— Directions for this task —
Rewrite the entries from the line containing "Task: Select the red Gust legend line" through the line containing "Action: [x=102, y=189]", replacing "red" with "blue" and keeping everything else identical. Omit the pictures from your answer.

— Dataset records —
BEGIN
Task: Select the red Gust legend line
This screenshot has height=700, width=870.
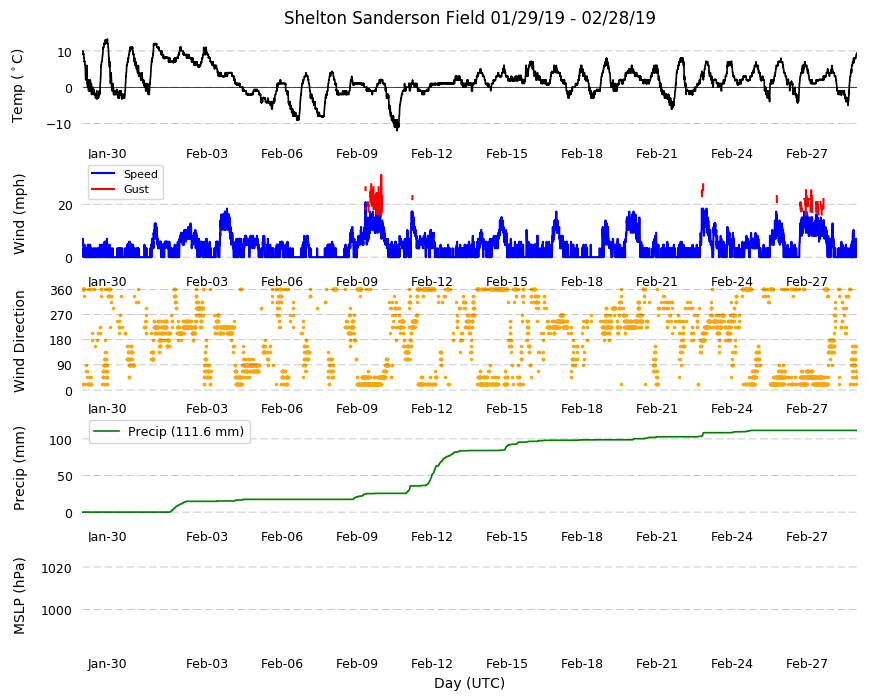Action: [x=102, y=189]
END
BEGIN
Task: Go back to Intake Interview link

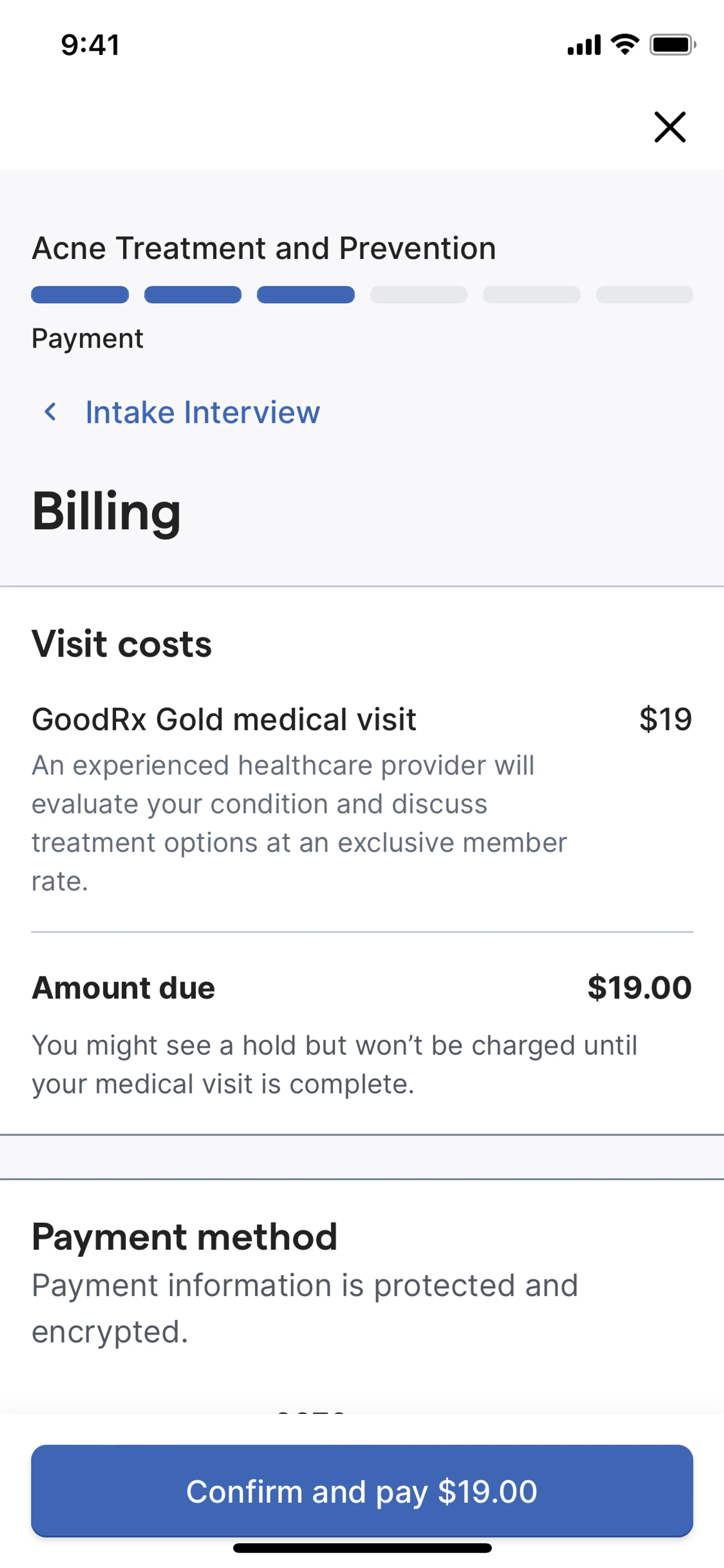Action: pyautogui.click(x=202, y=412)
END
— Answer to this problem —
Task: Select the blue Gust legend line
This screenshot has height=700, width=870.
Action: [x=102, y=189]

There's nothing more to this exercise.